Saved entries:
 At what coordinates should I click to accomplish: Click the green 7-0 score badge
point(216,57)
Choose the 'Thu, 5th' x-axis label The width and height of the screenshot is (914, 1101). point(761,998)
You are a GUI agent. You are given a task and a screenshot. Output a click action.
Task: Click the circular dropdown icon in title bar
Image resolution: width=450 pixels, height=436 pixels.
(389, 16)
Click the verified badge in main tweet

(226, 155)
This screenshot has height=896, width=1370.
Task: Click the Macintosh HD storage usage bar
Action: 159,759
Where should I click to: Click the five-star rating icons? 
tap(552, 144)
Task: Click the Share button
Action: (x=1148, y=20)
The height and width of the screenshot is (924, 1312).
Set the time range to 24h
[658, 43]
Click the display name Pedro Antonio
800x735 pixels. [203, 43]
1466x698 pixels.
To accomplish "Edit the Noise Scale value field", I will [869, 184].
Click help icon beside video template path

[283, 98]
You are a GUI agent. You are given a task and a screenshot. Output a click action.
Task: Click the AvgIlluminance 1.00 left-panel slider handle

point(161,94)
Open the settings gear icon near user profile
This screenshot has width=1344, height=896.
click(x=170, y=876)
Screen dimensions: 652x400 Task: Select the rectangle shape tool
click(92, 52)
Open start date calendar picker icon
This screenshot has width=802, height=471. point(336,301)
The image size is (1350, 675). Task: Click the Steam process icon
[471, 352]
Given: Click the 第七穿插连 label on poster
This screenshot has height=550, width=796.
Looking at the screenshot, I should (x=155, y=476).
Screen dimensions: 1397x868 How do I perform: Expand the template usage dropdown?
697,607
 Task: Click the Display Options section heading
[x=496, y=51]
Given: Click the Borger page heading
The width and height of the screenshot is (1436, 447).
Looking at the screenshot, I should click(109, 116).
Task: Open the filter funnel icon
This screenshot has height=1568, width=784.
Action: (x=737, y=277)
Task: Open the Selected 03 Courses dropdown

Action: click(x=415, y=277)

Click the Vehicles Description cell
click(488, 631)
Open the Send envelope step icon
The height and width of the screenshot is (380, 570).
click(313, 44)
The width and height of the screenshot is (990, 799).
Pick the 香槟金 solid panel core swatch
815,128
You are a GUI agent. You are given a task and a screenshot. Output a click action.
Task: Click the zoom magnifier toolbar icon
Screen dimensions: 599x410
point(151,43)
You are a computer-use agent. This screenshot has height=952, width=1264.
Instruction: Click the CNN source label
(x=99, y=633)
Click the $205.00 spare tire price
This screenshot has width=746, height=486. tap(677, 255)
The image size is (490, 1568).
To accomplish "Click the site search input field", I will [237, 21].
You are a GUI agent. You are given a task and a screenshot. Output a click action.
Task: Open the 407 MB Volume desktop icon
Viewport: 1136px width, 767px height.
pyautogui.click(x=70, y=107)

Required action: Look through the entries and copy every line in which the string "field" appears.

Your solution:
To accomplish "Edit the Noise Scale value field", I will [869, 184].
To accomplish "Click the site search input field", I will [237, 21].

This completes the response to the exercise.